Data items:
________
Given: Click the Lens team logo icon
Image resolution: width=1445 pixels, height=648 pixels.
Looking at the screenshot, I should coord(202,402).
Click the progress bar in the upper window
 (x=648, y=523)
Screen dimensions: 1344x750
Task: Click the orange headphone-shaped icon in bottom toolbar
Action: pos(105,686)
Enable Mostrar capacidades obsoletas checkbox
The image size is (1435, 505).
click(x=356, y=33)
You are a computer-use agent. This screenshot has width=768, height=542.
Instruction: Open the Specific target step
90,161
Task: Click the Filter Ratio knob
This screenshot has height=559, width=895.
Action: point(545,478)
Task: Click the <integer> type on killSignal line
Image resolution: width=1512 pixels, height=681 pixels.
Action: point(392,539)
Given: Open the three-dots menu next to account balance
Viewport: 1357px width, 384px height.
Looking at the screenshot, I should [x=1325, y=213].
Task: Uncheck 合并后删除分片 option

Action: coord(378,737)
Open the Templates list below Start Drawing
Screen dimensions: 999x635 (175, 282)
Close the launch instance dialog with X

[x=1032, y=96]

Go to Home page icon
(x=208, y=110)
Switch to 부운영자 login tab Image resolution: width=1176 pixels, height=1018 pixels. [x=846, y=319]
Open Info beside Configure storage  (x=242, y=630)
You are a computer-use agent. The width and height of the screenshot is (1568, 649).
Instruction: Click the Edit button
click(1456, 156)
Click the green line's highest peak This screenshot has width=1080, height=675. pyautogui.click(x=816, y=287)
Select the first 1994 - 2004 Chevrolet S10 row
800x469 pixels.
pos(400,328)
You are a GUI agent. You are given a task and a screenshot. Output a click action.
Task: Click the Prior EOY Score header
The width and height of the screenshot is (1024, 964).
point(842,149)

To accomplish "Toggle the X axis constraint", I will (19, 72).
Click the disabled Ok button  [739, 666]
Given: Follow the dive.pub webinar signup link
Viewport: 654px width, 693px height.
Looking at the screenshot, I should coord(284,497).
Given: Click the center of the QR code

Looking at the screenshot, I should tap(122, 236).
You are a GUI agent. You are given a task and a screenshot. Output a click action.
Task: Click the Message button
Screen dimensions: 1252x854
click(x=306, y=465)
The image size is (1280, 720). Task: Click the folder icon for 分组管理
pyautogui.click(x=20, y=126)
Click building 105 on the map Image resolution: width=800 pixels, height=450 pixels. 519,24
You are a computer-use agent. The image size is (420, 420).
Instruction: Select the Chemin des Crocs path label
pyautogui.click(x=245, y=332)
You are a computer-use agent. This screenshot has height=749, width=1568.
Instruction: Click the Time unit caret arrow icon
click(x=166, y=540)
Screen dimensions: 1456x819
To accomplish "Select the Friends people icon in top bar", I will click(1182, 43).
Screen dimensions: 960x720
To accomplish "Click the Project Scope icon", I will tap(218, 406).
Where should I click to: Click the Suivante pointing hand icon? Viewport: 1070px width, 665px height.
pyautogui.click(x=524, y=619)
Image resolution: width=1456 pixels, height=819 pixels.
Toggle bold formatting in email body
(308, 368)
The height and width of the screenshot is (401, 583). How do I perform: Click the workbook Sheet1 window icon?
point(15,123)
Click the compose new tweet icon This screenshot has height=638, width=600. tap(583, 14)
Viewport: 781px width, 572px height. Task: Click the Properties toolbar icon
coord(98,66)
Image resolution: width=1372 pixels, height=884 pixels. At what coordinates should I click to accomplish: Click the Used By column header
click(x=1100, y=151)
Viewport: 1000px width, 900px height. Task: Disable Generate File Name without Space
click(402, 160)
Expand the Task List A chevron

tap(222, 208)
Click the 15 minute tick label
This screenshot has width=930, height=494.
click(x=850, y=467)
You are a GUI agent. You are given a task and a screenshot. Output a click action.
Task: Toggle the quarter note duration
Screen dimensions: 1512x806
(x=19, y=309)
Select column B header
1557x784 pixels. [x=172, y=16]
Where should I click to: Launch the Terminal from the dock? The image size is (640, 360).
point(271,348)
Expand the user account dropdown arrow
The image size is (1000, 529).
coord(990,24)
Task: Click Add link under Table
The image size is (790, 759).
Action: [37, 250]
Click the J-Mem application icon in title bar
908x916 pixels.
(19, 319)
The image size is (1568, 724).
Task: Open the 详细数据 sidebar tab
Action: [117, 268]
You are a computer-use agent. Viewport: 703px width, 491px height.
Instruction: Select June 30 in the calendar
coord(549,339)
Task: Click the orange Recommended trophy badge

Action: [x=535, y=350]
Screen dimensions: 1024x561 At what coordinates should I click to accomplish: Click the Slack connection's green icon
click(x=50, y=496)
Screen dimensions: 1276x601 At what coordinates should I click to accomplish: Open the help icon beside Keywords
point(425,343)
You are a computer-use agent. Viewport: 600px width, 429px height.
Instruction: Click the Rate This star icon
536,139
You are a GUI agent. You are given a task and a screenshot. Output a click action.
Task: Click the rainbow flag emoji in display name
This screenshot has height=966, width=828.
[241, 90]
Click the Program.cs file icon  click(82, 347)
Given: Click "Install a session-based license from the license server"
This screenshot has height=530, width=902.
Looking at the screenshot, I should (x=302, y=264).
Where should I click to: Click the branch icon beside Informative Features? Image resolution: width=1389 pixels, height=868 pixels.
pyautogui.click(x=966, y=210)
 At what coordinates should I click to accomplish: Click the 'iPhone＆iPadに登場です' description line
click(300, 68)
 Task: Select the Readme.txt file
________
Write all the entries out again exactly as they are.

Given: Click the Lens team logo icon
Image resolution: width=1445 pixels, height=648 pixels.
Looking at the screenshot, I should coord(202,402).
Click the progress bar in the upper window
 (x=648, y=523)
Screen dimensions: 1344x750
Task: Click the orange headphone-shaped icon in bottom toolbar
Action: pos(105,686)
Enable Mostrar capacidades obsoletas checkbox
The image size is (1435, 505).
click(x=356, y=33)
You are a computer-use agent. This screenshot has width=768, height=542.
Instruction: Open the Specific target step
90,161
Task: Click the Filter Ratio knob
This screenshot has height=559, width=895.
Action: point(545,478)
Task: Click the <integer> type on killSignal line
Image resolution: width=1512 pixels, height=681 pixels.
Action: point(392,539)
Given: Open the three-dots menu next to account balance
Viewport: 1357px width, 384px height.
Looking at the screenshot, I should [x=1325, y=213].
Task: Uncheck 合并后删除分片 option

Action: coord(378,737)
Open the Templates list below Start Drawing
Screen dimensions: 999x635 (175, 282)
Close the launch instance dialog with X

[x=1032, y=96]

Go to Home page icon
(x=208, y=110)
Switch to 부운영자 login tab Image resolution: width=1176 pixels, height=1018 pixels. [x=846, y=319]
Open Info beside Configure storage  (x=242, y=630)
You are a computer-use agent. The width and height of the screenshot is (1568, 649).
Instruction: Click the Edit button
click(1456, 156)
Click the green line's highest peak This screenshot has width=1080, height=675. pyautogui.click(x=816, y=287)
Select the first 1994 - 2004 Chevrolet S10 row
800x469 pixels.
pos(400,328)
You are a GUI agent. You are given a task and a screenshot. Output a click action.
Task: Click the Prior EOY Score header
The width and height of the screenshot is (1024, 964).
point(842,149)

To accomplish "Toggle the X axis constraint", I will (19, 72).
Click the disabled Ok button  [739, 666]
Given: Follow the dive.pub webinar signup link
Viewport: 654px width, 693px height.
Looking at the screenshot, I should coord(284,497).
Given: Click the center of the QR code

Looking at the screenshot, I should tap(122, 236).
You are a GUI agent. You are given a task and a screenshot. Output a click action.
Task: Click the Message button
Screen dimensions: 1252x854
click(x=306, y=465)
The image size is (1280, 720). Task: Click the folder icon for 分组管理
pyautogui.click(x=20, y=126)
Click building 105 on the map Image resolution: width=800 pixels, height=450 pixels. 519,24
You are a computer-use agent. The image size is (420, 420).
Instruction: Select the Chemin des Crocs path label
pyautogui.click(x=245, y=332)
You are a computer-use agent. This screenshot has height=749, width=1568.
Instruction: Click the Time unit caret arrow icon
click(x=166, y=540)
Screen dimensions: 1456x819
To accomplish "Select the Friends people icon in top bar", I will click(1182, 43).
Screen dimensions: 960x720
To accomplish "Click the Project Scope icon", I will tap(218, 406).
Where should I click to: Click the Suivante pointing hand icon? Viewport: 1070px width, 665px height.
pyautogui.click(x=524, y=619)
Image resolution: width=1456 pixels, height=819 pixels.
Toggle bold formatting in email body
(308, 368)
The height and width of the screenshot is (401, 583). How do I perform: Click the workbook Sheet1 window icon?
point(15,123)
Click the compose new tweet icon This screenshot has height=638, width=600. tap(583, 14)
Viewport: 781px width, 572px height. Task: Click the Properties toolbar icon
coord(98,66)
Image resolution: width=1372 pixels, height=884 pixels. At what coordinates should I click to accomplish: Click the Used By column header
click(x=1100, y=151)
Viewport: 1000px width, 900px height. Task: Disable Generate File Name without Space
click(402, 160)
Expand the Task List A chevron

tap(222, 208)
Click the 15 minute tick label
This screenshot has width=930, height=494.
click(x=850, y=467)
You are a GUI agent. You are given a task and a screenshot. Output a click action.
Task: Toggle the quarter note duration
Screen dimensions: 1512x806
(x=19, y=309)
Select column B header
1557x784 pixels. [x=172, y=16]
Where should I click to: Launch the Terminal from the dock? The image size is (640, 360).
point(271,348)
Expand the user account dropdown arrow
The image size is (1000, 529).
coord(990,24)
Task: Click Add link under Table
The image size is (790, 759).
Action: [37, 250]
Click the J-Mem application icon in title bar
908x916 pixels.
(19, 319)
The image size is (1568, 724).
Task: Open the 详细数据 sidebar tab
Action: [117, 268]
You are a computer-use agent. Viewport: 703px width, 491px height.
Instruction: Select June 30 in the calendar
coord(549,339)
Task: Click the orange Recommended trophy badge

Action: [x=535, y=350]
Screen dimensions: 1024x561 At what coordinates should I click to accomplish: Click the Slack connection's green icon
click(x=50, y=496)
Screen dimensions: 1276x601 At what coordinates should I click to accomplish: Open the help icon beside Keywords
point(425,343)
You are a computer-use agent. Viewport: 600px width, 429px height.
Instruction: Click the Rate This star icon
536,139
You are a GUI agent. You are given a task and a screenshot. Output a click action.
Task: Click the rainbow flag emoji in display name
This screenshot has height=966, width=828.
[241, 90]
Click the Program.cs file icon  click(82, 347)
Given: Click "Install a session-based license from the license server"
This screenshot has height=530, width=902.
Looking at the screenshot, I should (x=302, y=264).
Where should I click to: Click the branch icon beside Informative Features? Image resolution: width=1389 pixels, height=868 pixels.
pyautogui.click(x=966, y=210)
 At what coordinates should I click to accomplish: Click the 'iPhone＆iPadに登場です' description line
click(300, 68)
 Task: Select the Readme.txt file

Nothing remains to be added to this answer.